• _Task to complete_
Write out, word for word, the part of the text below about the "We Are All Criminals" project that runs between "Reactions by participants" and "move forward, too.", inclusive.

She photographed people in their kitchens, living rooms and bedrooms, holding signs in front of their faces or obscured in other ways. Included is a pediatrician who, as a teenager, made homemade napalm and blew up a port-a-potty in the woods.
In another profile, an attorney holds up a chalkboard: “Aided & Abetted Drug Sale.”
“I can’t tell you how many background checks my name has been run through in the last year,” he said, “but I can tell you how very relieved I am knowing that each time it will come back clean.”
Reactions by participants have varied. “Some have said it’s been good to talk about it,” Baxter said. Others, “are rocked by this and not in a good way.” They contact Baxter to ask if they might get together again, “so that you can see I’m not that person anymore. They’re in deep psychic pain,” she said, “knowing that at least one person knows their story and has put it into words that make them sound like a criminal.”
Baxter hopes her project will give them comfort, and will lead to an end of the “criminal-vs.-non-criminal dichotomy,” so that others not as lucky as they may move forward, too.
“We need to give people second chances,” she said. “We need to stop perpetually punishing people.”
The public is invited to the launch of “We Are All Criminals,” at 5 p.m. Oct. 24 at the Belmore/New Skyway Lounge, 25 N. 4th St., Minneapolis. A brief program begins at 6:30 p.m.

• _Exercise data_
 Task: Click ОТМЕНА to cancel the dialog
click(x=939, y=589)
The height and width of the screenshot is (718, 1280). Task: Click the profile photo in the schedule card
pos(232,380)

---

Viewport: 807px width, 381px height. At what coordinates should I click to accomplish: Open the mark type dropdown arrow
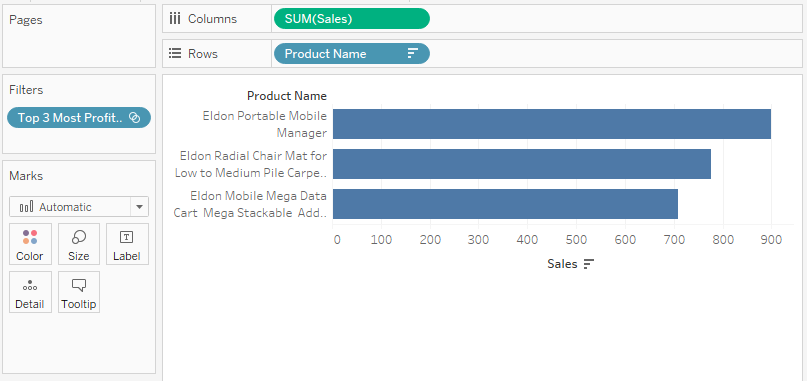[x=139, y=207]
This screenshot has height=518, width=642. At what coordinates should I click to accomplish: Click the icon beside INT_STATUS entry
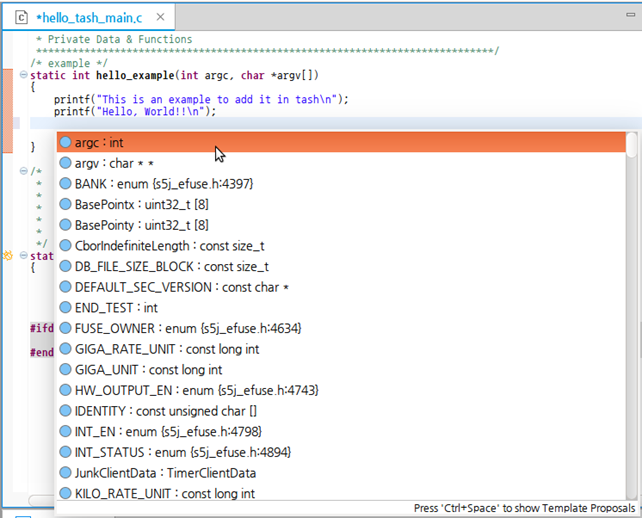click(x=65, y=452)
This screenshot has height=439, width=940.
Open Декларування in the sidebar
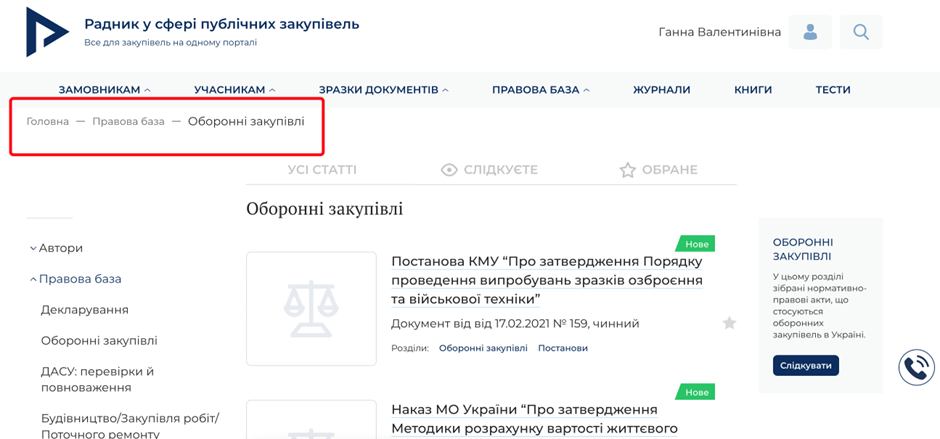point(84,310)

• _Your response_
Reactions by participants have varied. “Some have said it’s been good to talk about it,” Baxter said. Others, “are rocked by this and not in a good way.” They contact Baxter to ask if they might get together again, “so that you can see I’m not that person anymore. They’re in deep psychic pain,” she said, “knowing that at least one person knows their story and has put it into words that make them sound like a criminal.”
Baxter hopes her project will give them comfort, and will lead to an end of the “criminal-vs.-non-criminal dichotomy,” so that others not as lucky as they may move forward, too.